**GIVEN ENTRIES:**
══════════

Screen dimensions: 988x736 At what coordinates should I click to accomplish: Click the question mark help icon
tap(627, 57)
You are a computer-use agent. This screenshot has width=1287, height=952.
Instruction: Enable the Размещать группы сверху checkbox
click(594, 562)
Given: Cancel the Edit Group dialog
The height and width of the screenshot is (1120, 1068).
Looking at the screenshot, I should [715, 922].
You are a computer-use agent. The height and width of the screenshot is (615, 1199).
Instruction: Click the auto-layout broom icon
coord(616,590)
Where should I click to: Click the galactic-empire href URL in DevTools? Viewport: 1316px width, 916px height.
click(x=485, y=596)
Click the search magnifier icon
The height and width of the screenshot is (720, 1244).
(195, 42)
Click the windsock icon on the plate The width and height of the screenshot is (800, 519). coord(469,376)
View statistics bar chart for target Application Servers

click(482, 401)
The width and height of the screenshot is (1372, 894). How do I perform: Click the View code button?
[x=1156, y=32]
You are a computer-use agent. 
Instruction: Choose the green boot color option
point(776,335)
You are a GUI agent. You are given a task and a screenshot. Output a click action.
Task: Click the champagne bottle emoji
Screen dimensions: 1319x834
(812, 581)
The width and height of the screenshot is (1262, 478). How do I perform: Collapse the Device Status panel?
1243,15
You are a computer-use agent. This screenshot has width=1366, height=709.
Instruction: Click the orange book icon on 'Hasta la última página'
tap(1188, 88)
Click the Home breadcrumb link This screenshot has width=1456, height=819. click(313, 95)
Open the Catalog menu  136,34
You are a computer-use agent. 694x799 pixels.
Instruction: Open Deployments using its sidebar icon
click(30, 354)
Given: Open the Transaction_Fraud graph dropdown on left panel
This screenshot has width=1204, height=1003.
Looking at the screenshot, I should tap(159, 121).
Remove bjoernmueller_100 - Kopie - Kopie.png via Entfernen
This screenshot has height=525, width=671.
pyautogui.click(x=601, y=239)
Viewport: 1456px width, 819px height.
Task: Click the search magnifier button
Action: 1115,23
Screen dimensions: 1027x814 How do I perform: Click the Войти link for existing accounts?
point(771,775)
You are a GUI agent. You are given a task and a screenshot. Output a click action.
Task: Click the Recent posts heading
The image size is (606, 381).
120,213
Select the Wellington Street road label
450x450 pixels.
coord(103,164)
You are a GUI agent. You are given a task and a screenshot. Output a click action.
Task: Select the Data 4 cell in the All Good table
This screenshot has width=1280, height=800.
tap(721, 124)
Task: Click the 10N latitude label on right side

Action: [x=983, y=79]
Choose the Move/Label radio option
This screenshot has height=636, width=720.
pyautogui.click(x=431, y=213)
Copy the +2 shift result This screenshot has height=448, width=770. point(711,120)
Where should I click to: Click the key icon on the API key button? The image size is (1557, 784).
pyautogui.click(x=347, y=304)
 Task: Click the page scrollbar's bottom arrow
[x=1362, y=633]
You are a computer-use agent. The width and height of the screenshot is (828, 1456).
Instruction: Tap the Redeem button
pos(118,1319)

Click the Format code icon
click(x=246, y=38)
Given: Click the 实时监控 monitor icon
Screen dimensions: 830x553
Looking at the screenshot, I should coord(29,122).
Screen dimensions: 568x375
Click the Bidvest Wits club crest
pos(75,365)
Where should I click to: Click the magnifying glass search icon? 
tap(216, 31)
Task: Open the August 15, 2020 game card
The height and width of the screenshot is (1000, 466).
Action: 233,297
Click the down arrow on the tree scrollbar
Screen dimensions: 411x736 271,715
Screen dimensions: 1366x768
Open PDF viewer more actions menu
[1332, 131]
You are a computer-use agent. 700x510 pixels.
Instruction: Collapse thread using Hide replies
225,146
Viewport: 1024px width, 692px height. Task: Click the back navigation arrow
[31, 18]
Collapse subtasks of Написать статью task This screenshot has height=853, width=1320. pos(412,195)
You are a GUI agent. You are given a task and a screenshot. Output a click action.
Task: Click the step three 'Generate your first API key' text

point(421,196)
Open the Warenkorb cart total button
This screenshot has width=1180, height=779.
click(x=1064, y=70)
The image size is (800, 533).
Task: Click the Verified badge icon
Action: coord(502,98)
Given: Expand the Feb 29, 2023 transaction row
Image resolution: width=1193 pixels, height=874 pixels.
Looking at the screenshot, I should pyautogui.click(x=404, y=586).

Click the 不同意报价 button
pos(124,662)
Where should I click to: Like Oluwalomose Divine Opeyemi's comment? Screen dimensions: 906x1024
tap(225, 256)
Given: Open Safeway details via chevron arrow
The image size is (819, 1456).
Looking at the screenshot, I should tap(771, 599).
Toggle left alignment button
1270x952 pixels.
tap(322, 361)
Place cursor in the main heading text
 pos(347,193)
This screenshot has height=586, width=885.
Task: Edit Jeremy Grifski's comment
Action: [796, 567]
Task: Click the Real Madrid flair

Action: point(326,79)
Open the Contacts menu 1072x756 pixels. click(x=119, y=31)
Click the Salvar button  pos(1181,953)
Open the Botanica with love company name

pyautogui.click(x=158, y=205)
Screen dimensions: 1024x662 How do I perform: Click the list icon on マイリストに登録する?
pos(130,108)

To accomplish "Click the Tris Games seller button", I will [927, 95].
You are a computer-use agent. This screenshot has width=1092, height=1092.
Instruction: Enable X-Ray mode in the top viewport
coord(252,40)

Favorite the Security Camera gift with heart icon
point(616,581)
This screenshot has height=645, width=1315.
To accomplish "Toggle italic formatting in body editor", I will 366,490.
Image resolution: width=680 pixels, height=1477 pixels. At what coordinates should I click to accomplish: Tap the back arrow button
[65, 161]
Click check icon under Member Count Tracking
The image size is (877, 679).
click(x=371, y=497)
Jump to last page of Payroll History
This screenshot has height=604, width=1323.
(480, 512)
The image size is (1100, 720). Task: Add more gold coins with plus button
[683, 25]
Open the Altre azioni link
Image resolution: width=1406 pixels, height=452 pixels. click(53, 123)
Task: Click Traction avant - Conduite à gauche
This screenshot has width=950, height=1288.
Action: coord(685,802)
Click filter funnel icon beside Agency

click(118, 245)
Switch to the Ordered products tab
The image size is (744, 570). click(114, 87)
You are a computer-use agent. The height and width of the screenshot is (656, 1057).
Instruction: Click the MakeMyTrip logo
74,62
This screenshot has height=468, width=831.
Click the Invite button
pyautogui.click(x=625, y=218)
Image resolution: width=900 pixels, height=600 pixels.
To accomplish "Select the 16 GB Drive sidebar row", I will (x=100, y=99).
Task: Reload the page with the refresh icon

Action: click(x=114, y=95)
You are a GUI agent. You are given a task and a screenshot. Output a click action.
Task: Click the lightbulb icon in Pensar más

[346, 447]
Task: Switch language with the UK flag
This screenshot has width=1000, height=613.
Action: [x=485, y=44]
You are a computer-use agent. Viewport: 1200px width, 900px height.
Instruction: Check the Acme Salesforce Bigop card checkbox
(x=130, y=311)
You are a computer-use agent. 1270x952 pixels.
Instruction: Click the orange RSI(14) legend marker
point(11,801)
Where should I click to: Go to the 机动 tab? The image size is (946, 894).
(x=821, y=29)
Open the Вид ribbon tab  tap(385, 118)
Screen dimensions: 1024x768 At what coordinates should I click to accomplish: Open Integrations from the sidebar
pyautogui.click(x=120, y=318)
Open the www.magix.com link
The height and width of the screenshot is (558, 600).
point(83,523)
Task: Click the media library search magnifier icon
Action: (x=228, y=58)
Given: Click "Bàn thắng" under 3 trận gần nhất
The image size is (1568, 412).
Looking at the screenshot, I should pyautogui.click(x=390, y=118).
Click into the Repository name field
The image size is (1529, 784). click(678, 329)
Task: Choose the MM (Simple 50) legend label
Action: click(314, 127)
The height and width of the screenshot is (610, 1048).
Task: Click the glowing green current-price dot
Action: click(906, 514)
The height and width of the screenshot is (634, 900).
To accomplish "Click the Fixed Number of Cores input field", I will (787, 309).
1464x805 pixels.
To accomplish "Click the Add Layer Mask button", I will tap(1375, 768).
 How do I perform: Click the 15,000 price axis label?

══════════

**REQUIREMENT:** Transcribe only the lines from the beginning of the entries to the line with "is (615, 1199).", inclusive, exactly as written.

**TASK RESULT:**
Screen dimensions: 988x736 At what coordinates should I click to accomplish: Click the question mark help icon
tap(627, 57)
You are a computer-use agent. This screenshot has width=1287, height=952.
Instruction: Enable the Размещать группы сверху checkbox
click(594, 562)
Given: Cancel the Edit Group dialog
The height and width of the screenshot is (1120, 1068).
Looking at the screenshot, I should [715, 922].
You are a computer-use agent. The height and width of the screenshot is (615, 1199).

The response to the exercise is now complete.